───── Data listing ─────

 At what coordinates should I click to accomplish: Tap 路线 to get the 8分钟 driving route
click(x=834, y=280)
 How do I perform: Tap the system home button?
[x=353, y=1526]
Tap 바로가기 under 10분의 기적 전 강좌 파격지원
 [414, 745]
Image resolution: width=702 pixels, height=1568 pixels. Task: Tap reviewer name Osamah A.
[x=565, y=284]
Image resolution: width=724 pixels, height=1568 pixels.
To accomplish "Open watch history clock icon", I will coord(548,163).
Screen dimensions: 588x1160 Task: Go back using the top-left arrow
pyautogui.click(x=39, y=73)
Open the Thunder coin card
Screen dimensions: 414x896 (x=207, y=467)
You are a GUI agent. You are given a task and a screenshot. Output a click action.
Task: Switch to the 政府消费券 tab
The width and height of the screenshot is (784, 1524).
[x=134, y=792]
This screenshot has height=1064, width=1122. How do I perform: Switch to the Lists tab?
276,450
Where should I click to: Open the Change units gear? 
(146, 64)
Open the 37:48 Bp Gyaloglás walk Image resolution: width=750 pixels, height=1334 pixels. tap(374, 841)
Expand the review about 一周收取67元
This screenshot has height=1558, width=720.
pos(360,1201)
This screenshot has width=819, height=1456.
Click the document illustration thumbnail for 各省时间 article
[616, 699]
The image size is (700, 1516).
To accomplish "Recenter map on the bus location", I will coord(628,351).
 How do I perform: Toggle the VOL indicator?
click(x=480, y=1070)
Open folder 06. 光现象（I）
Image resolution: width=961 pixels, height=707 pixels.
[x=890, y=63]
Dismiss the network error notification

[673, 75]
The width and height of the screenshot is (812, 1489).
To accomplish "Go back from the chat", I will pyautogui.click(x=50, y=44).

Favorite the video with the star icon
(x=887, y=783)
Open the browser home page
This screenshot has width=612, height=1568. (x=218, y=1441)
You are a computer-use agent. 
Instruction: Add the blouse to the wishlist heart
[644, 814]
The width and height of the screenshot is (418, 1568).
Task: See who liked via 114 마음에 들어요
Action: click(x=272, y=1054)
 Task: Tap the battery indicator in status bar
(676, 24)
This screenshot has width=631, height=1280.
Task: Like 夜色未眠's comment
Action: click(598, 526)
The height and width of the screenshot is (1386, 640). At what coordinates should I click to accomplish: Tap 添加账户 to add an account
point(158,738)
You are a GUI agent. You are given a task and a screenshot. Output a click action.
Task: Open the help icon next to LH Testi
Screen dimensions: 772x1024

─────

§ **Problem to solve**:
Transcribe all of the entries above verbatim, line for line.

§ **The reply**:
 At what coordinates should I click to accomplish: Tap 路线 to get the 8分钟 driving route
click(x=834, y=280)
 How do I perform: Tap the system home button?
[x=353, y=1526]
Tap 바로가기 under 10분의 기적 전 강좌 파격지원
 [414, 745]
Image resolution: width=702 pixels, height=1568 pixels. Task: Tap reviewer name Osamah A.
[x=565, y=284]
Image resolution: width=724 pixels, height=1568 pixels.
To accomplish "Open watch history clock icon", I will coord(548,163).
Screen dimensions: 588x1160 Task: Go back using the top-left arrow
pyautogui.click(x=39, y=73)
Open the Thunder coin card
Screen dimensions: 414x896 (x=207, y=467)
You are a GUI agent. You are given a task and a screenshot. Output a click action.
Task: Switch to the 政府消费券 tab
The width and height of the screenshot is (784, 1524).
[x=134, y=792]
This screenshot has height=1064, width=1122. How do I perform: Switch to the Lists tab?
276,450
Where should I click to: Open the Change units gear? 
(146, 64)
Open the 37:48 Bp Gyaloglás walk Image resolution: width=750 pixels, height=1334 pixels. tap(374, 841)
Expand the review about 一周收取67元
This screenshot has height=1558, width=720.
pos(360,1201)
This screenshot has width=819, height=1456.
Click the document illustration thumbnail for 各省时间 article
[616, 699]
The image size is (700, 1516).
To accomplish "Recenter map on the bus location", I will coord(628,351).
 How do I perform: Toggle the VOL indicator?
click(x=480, y=1070)
Open folder 06. 光现象（I）
Image resolution: width=961 pixels, height=707 pixels.
[x=890, y=63]
Dismiss the network error notification

[673, 75]
The width and height of the screenshot is (812, 1489).
To accomplish "Go back from the chat", I will pyautogui.click(x=50, y=44).

Favorite the video with the star icon
(x=887, y=783)
Open the browser home page
This screenshot has width=612, height=1568. (x=218, y=1441)
You are a computer-use agent. 
Instruction: Add the blouse to the wishlist heart
[644, 814]
The width and height of the screenshot is (418, 1568).
Task: See who liked via 114 마음에 들어요
Action: click(x=272, y=1054)
 Task: Tap the battery indicator in status bar
(676, 24)
This screenshot has width=631, height=1280.
Task: Like 夜色未眠's comment
Action: click(598, 526)
The height and width of the screenshot is (1386, 640). At what coordinates should I click to accomplish: Tap 添加账户 to add an account
point(158,738)
You are a GUI agent. You are given a task and a screenshot. Output a click action.
Task: Open the help icon next to LH Testi
Screen dimensions: 772x1024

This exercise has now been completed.